== Texto del ejercicio

Los 50 mil muertos actuales y los que vendrán, solo son ya un número, una estadística que se observa con cínica indiferencia. Empapados ya, desde lo más alto del poder hasta el ciudadano más común, con la idea disociadora y egoísta de que “cada uno baila con su propio pañuelo”, todos tienden a pensar, sin mayor reflexión, que a ellos no les tocará la mala suerte, que la muerte es para otros, los condenados a ser el costo social de una “normalización” que no es ni puede ser tal en tanto la pandemia no sea contenida mediante una acción efectiva.

Allí tenemos al gobierno, cada vez más hundido en la confusión y el caos político, marchando a tientas, sin rumbo reconocible, ahogado además por la ineficacia y la negligencia de su propia burocracia, que no cesa de poner trabas al cumplimiento de las disposiciones más elementales que son dictadas, o a las iniciativas que surgen desde la sociedad civil para afrontar problemas concretos como el abastecimiento de oxígeno. El fracaso del gobierno en proveer esta necesidad elemental de los pacientes más graves, a pesar del largo tiempo transcurrido, es sumamente elocuente de su naufragio.

====
== Registros listados

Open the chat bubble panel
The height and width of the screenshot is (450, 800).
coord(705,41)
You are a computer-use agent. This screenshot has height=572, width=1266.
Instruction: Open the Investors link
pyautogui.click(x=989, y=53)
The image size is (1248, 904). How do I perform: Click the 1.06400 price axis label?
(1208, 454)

====
== Registros listados

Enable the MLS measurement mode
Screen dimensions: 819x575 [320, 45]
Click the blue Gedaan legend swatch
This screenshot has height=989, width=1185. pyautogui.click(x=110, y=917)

====

Indicaciones>
Transcribe sin cambiar nada, del texto sobre la pandemia, todo lo que va desde "Los 50 mil muertos" hasta "una acción efectiva.".

Resultado del ejercicio>
Los 50 mil muertos actuales y los que vendrán, solo son ya un número, una estadística que se observa con cínica indiferencia. Empapados ya, desde lo más alto del poder hasta el ciudadano más común, con la idea disociadora y egoísta de que “cada uno baila con su propio pañuelo”, todos tienden a pensar, sin mayor reflexión, que a ellos no les tocará la mala suerte, que la muerte es para otros, los condenados a ser el costo social de una “normalización” que no es ni puede ser tal en tanto la pandemia no sea contenida mediante una acción efectiva.